◆ INSTRUCTIONS TO FOLLOW:
Where the records below have a line with "menu", that line is to be copied.

◆ DATASET CONTENT:
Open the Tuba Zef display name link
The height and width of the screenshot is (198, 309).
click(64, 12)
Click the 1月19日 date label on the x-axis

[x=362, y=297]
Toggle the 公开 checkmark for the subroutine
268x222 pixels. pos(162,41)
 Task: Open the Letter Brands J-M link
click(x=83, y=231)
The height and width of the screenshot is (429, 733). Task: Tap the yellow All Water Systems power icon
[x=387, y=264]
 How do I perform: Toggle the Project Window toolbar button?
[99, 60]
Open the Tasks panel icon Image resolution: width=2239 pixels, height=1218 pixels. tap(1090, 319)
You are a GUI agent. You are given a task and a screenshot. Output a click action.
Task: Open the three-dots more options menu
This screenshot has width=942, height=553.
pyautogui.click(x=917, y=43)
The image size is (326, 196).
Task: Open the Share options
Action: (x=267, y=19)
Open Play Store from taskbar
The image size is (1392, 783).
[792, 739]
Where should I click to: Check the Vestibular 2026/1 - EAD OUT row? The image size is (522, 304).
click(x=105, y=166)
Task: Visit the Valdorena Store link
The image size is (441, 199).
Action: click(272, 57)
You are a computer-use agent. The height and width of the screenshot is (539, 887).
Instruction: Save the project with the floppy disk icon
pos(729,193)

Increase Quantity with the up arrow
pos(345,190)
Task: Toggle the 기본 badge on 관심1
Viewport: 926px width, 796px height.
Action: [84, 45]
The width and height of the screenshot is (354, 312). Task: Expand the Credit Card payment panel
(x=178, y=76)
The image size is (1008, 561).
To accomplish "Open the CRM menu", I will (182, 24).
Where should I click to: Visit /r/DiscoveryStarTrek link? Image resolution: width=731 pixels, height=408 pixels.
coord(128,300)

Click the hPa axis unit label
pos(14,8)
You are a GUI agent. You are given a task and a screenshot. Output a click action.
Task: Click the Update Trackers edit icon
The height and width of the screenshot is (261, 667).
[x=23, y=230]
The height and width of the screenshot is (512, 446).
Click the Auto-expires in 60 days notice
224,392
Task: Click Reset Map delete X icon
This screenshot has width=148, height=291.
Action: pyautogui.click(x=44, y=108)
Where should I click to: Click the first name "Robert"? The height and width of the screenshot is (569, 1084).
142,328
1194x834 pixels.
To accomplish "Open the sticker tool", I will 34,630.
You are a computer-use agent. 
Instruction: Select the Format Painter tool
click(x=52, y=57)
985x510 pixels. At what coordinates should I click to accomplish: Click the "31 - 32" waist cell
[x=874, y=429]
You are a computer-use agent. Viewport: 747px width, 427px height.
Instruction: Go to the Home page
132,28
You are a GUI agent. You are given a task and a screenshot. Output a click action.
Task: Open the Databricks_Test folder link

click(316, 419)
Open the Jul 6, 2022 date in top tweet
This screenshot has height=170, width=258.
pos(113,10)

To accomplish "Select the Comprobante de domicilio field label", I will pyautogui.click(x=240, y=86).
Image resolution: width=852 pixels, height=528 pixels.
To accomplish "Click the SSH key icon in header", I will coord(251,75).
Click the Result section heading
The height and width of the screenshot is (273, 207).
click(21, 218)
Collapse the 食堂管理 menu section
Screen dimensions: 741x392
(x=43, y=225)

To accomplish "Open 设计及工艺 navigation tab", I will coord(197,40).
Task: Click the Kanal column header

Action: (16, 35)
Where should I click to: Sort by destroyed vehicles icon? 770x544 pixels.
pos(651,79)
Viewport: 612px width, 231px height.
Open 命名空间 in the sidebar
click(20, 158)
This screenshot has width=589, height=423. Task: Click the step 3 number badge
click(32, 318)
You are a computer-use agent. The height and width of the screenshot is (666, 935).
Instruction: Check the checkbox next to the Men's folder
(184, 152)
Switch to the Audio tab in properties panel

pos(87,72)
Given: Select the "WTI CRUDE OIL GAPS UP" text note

◆ SOLVED EXERCISE:
Task: Open the three-dots more options menu
To accomplish "Open the CRM menu", I will (182, 24).
Collapse the 食堂管理 menu section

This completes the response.